To verify that daintiness is having an effect on this result, we can run the next control condition where the pitcher is specified as the agent of the sentence -- the PDP++ network clearly switched from saying pitcherpers to saying schoolgirl after receiving the daintiness input. Again, this model reinforces the male representation and outputs steak and is unaffected by the daintiness input.
- Step through the Online control sentence.
The final test sentence illustrates how the network deals with conflicting information. In this case, the training environment always specifies that iced tea is drunk in the living room, but the input sentence says it was drunk in the kitchen.
- Step through this Conflict sentence.
Notice that the network responds with pitcher (container) for the location, despite getting kitchen in the input. This also causes it to think that the agent is the teacher for some reason.. The main point is that when kitchen is input, the network responds with something more consistent with its prior knowledge (Iced-tea is stirred in the container). This may provide a useful demonstration of how prior knowledge biases sentence comprehension, as has been shown in the classic "war of the ghosts" experiment (Bartlett, 1932) and many others.
Nature of Representations
Having seen that the network behaves reasonably (if not perfectly), we can explore the nature of its internal representations to get a sense of how it works.
- Press ProbeClust on the overall control panel.
After a short delay, the cluster plot for the unambiguous nouns will show up (Figure 10.30), followed by the cluster plot for a set of probe sentences (shown in Table 10.16 in the text (see data/InputData/ProbeSentences data table if you want). These sentences systematically vary the agents, patients, and verbs to reveal how these are represented.
- Click the .T3Tab.NounEncodeCluster first.
This cluster plot, which resembles Figure 10.30 in the text (but is slightly different due to different weights) shows very sensible similarity relationships among the encoding representation of the inputs.
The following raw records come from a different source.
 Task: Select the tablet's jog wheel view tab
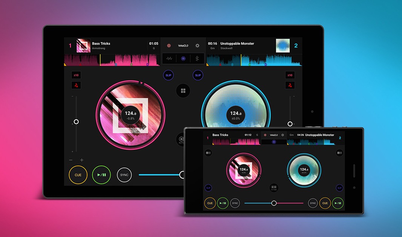click(x=183, y=58)
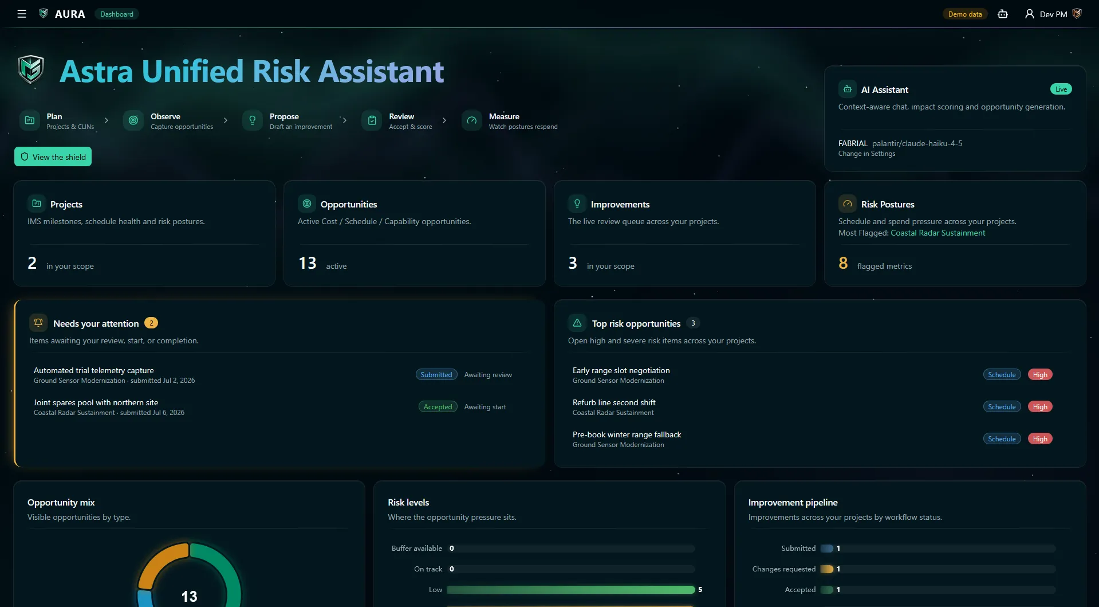The height and width of the screenshot is (607, 1099).
Task: Click the Propose lightbulb icon
Action: [253, 120]
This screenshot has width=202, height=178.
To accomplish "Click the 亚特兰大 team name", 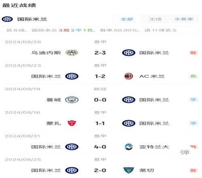I will [x=154, y=147].

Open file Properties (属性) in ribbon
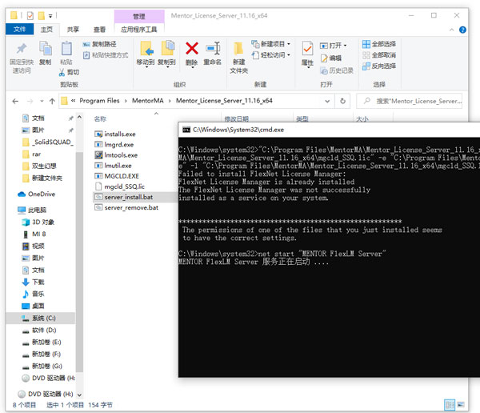[x=307, y=53]
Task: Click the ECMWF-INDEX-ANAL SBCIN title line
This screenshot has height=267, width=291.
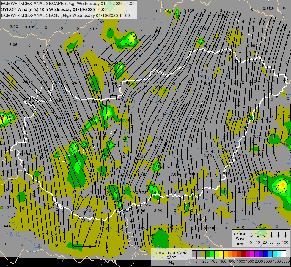Action: click(x=65, y=15)
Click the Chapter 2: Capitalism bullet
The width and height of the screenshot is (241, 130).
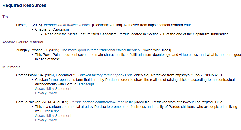(52, 29)
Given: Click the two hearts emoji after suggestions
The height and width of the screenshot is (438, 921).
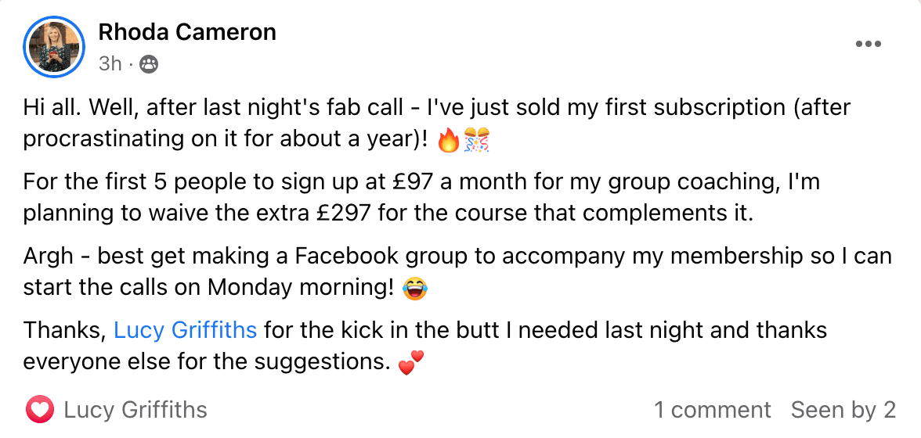Looking at the screenshot, I should click(411, 364).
- Click the .T3Tab.ProbeSentCluster tab to see the sentence probe cluster plot.
This cluster plot (similar to Figure 10.31 in the text) clearly shows that the sentences are first clustered together according to verb, and then by patient, and then by agent within that. Furthermore, across the different patients, there appears to be the same similarity structure for the agents. Thus, we can see that the gestalt representation encodes information in a systematic fashion, as we would expect from the network's behavior.